In an almost laughable response to the allegations that his country is behind the cyber-warfare, China’s Defense Ministry told reporters of AFP (Agence France-Presse) this week that “… there was no internationally agreed definition of hacking.”[i] An AFP photographer was detained by Chinese authorities shortly thereafter when found taking photographs of the non-descript warehouse near Gaoqiao, a suburb in the north of Shanghai. The security breaches themselves are an immediate threat that must be dealt with at all possible speed. The possibility that China could use its technology for a laser attack against our power grid is even more disconcerting.

The Defense Science Board released this statement regarding Directed Energy and Electric Weapons Systems (DEEWS) almost six years ago:  

As far back as 1964, Dr. Qian Xuesen issued to China his 640 Directivve with the blessing of Chairman Mao Zedong. Among other things, the 640 Directive called for the development of a laser capable of shooting a missile out of its trajectory. The Shanghai Institute of Optics and Fine Mechanics (SIOM) was created. In 1970, the Anhui Institute of Optics and Fine Mechanics (AIOFM) came into being alongside the already functioning SIOM. Thousands of persons have been working on the systems for decades. In 2006, “China reportedly fired a ground-based high-power laser at and blinded U.S. surveillance satellites in orbit over China.”[ii] Sean O’Conner, an internationally known analyst and author of the IMINT and Analysis blog has identified “the potential sliding hangar locations of space-oriented Free Electron Lasers at the AIOFM center in Hefei, the Chinese Academy of Engineering Physics (CAEP) center in Mianyang, and the laser Anti-Satellite (ASAT) site in Xinjiang province.”[iii]

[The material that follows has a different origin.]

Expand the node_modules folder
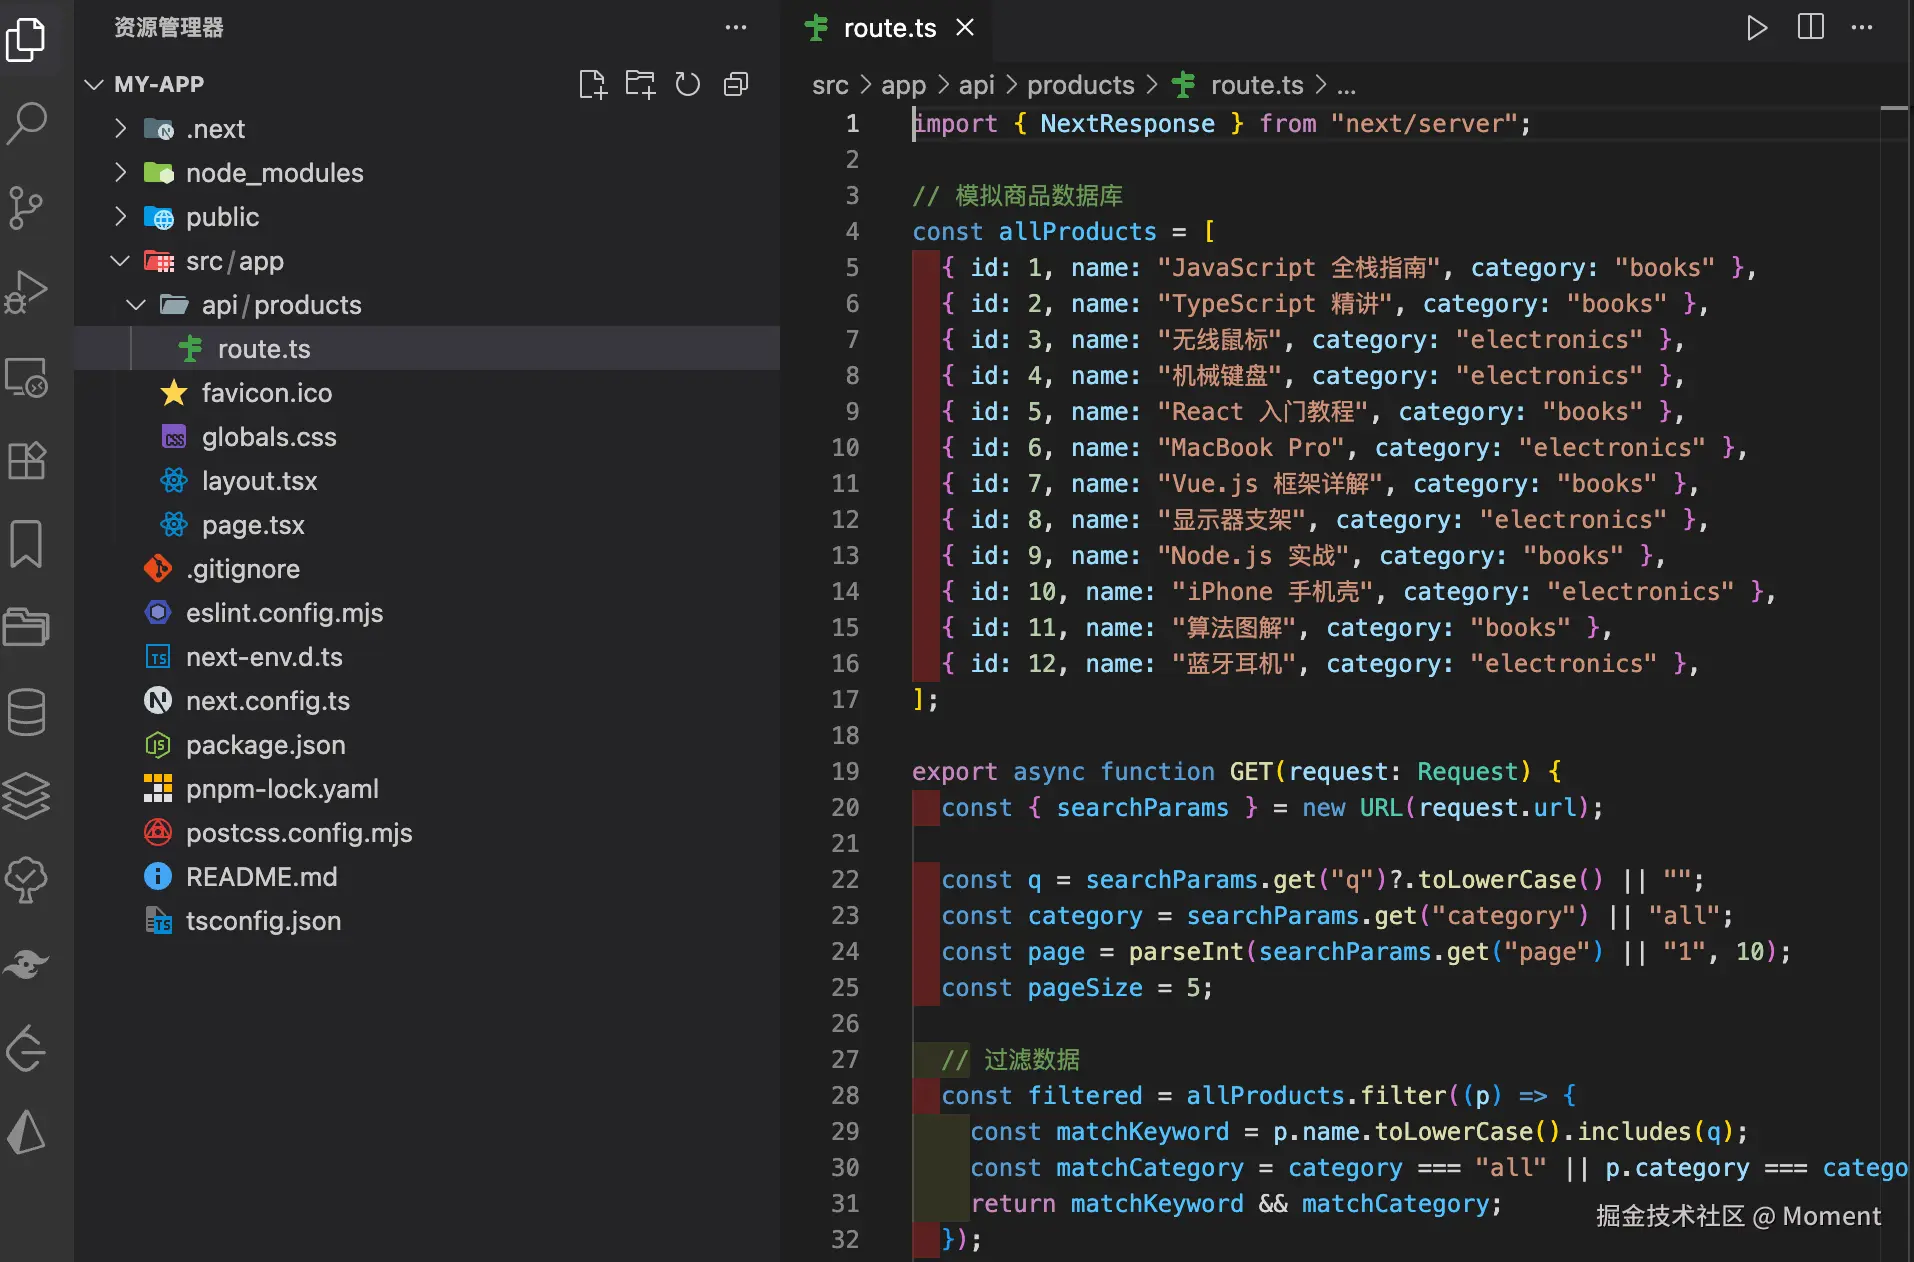 (x=274, y=173)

As of now, we know of three lasers: the banned blinding ZM87, the JD3 (which serves as a ‘range-finder and self-defense device’ and can be mounted on battle tanks) and the laser that blinded the U.S. satellite in 2006. Work continues, according to sources across China, on the newest and best models. Bryan McGrath of the Information Dissemination Net is concerned that the U.S. determination to get the laser weapons into the hands of the ‘warriors’ who find much more intriguing ways to utilize such weapons will not match that of the Chinese. You may want to find that old hand crank ice cream maker your grandfather used on hot summer days. It could be your only cooling thought when the winds of war blow across the barren wasteland after a DEEWS attack. President Reagan said in his ‘Star Wars Speech’ in March of 1983, We start by considering what must be done to maintain peace and review all the possible threats against our security. Then a strategy for strengthening peace and defending against those threats must be agreed upon. And finally our defense establishment must be evaluated to see what is necessary to protect against any or all of the potential threats.” Let’s pray that someone will explain that to President Obama and Chuck Hagel.